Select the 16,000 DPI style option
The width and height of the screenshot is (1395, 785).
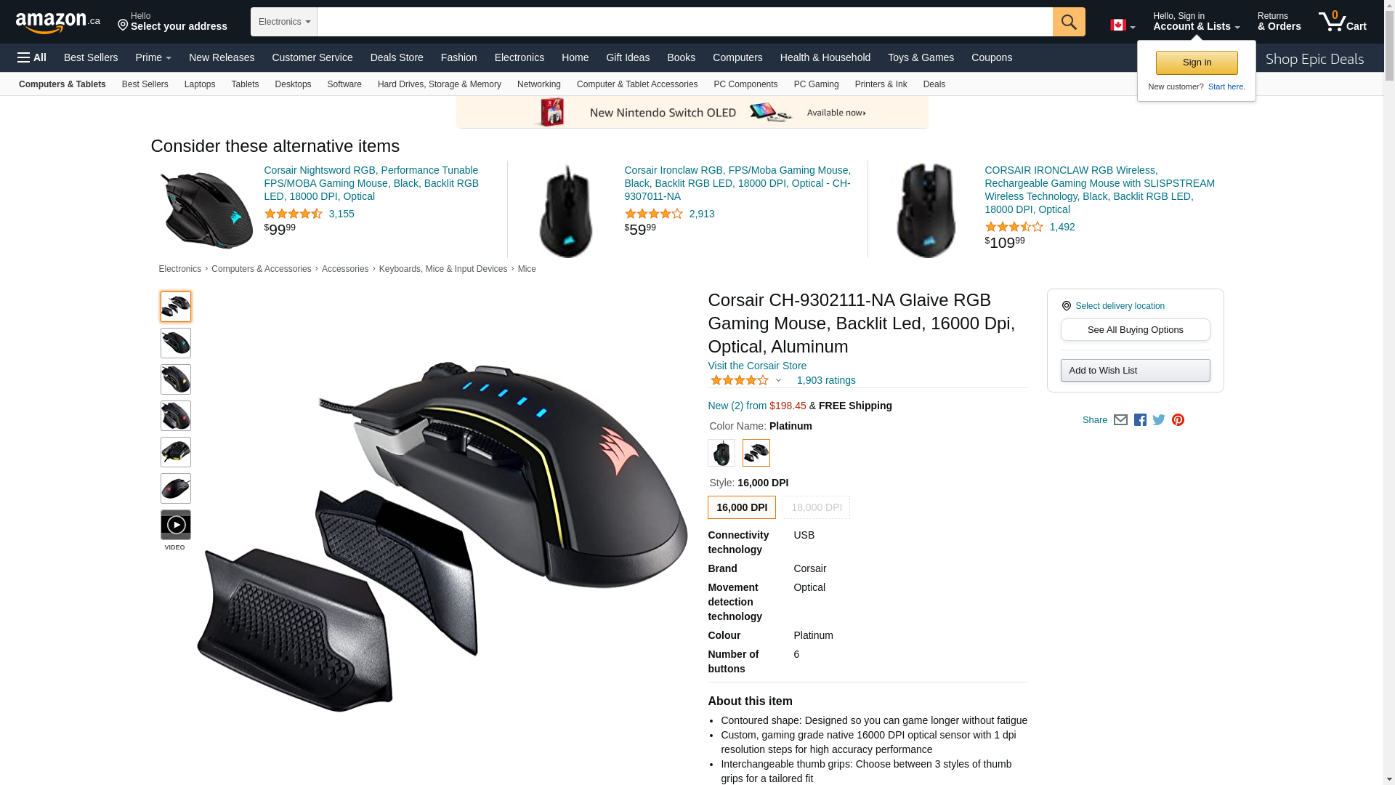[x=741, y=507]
--------------------------------------------------
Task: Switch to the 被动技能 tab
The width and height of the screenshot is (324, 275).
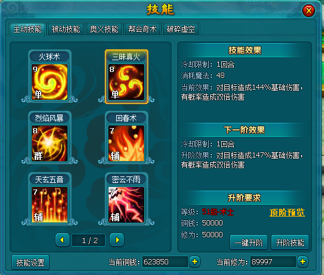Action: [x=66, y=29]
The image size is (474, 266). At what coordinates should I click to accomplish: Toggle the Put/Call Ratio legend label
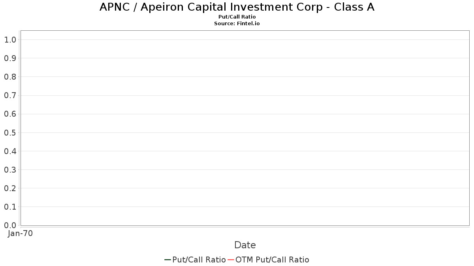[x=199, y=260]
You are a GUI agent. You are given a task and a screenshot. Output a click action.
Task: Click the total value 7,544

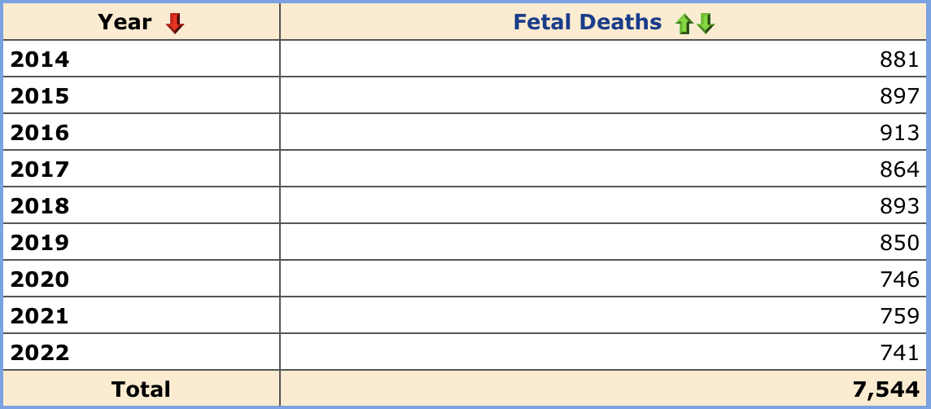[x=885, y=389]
--------------------------------------------------
**Directions for this task**
Give the lines above again exactly, from the one containing "The width and height of the screenshot is (324, 275)." to the one containing "You are a GUI", both included, but leave out the pictures.

**Output below**
The width and height of the screenshot is (324, 275).
Action: [x=66, y=29]
The image size is (474, 266). At what coordinates should I click to accomplish: Toggle the Put/Call Ratio legend label
[x=199, y=260]
You are a GUI agent. You are given a task and a screenshot. Output a click action.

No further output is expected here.